Stored data:
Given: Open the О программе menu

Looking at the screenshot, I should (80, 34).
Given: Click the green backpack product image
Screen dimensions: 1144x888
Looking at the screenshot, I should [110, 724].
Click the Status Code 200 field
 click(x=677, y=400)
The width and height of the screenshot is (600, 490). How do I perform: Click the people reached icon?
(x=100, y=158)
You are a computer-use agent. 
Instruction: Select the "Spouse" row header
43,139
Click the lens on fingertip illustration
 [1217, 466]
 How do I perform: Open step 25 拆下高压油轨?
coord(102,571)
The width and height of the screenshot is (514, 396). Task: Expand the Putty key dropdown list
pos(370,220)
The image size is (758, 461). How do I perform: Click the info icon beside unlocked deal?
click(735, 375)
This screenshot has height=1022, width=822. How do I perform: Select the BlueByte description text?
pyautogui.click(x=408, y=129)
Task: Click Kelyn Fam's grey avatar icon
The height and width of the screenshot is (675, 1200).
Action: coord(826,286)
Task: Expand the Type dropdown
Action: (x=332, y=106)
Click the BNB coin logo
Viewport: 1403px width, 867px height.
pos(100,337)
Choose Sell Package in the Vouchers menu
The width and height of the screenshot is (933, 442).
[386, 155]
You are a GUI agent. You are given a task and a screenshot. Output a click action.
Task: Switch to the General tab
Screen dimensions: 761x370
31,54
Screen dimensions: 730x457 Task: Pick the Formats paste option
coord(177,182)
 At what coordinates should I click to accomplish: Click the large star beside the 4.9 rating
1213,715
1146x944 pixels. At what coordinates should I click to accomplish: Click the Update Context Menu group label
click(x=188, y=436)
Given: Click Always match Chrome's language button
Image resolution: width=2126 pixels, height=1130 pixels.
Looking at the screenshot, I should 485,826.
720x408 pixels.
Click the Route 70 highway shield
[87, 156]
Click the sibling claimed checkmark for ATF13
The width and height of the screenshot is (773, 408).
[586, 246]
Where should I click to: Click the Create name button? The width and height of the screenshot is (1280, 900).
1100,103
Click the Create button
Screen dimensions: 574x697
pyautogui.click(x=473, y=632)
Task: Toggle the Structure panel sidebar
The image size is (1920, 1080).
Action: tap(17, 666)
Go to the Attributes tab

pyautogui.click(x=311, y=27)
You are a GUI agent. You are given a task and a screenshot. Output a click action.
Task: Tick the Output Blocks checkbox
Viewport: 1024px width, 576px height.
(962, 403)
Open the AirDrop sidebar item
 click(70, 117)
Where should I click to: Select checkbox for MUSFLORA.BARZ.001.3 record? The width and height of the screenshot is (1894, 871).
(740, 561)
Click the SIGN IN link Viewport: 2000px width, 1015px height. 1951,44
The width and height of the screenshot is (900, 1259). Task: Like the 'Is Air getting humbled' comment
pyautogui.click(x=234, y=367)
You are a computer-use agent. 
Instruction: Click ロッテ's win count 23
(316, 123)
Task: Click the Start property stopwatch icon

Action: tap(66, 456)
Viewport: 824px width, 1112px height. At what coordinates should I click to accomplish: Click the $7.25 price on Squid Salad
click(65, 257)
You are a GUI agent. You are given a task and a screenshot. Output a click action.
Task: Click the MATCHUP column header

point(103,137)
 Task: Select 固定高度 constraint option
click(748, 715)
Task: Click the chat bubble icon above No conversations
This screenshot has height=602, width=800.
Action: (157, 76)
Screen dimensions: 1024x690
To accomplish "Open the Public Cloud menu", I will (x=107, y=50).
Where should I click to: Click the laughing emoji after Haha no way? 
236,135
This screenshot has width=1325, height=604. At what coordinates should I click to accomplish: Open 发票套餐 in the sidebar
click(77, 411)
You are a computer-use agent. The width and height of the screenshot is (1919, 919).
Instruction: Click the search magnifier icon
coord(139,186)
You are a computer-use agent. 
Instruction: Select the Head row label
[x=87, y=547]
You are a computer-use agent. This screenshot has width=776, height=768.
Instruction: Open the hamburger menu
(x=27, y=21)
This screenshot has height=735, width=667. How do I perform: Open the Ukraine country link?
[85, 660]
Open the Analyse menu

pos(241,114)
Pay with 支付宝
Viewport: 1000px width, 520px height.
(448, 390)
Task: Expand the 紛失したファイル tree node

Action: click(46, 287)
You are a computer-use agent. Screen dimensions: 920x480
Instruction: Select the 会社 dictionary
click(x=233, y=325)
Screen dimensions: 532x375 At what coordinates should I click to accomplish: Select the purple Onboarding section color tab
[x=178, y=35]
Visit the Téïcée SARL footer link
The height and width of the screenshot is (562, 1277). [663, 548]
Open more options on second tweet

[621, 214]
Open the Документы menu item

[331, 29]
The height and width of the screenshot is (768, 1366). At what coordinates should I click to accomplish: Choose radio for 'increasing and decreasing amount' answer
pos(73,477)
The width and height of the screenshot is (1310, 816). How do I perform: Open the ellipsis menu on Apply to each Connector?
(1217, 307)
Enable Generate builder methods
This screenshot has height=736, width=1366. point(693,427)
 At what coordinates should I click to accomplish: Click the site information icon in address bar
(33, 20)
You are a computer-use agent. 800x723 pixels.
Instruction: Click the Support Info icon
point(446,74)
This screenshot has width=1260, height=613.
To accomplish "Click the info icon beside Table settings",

What you have to do: Scan the records for the word "computer", and copy each line where it is found.

Reply:
You are a computer-use agent. 
You are a computer-use agent. 
You are a computer-use agent. The width and height of the screenshot is (1919, 919).
You are a computer-use agent. 
You are a computer-use agent. This screenshot has width=776, height=768.
You are a computer-use agent. Screen dimensions: 920x480
You are a computer-use agent. 800x723 pixels.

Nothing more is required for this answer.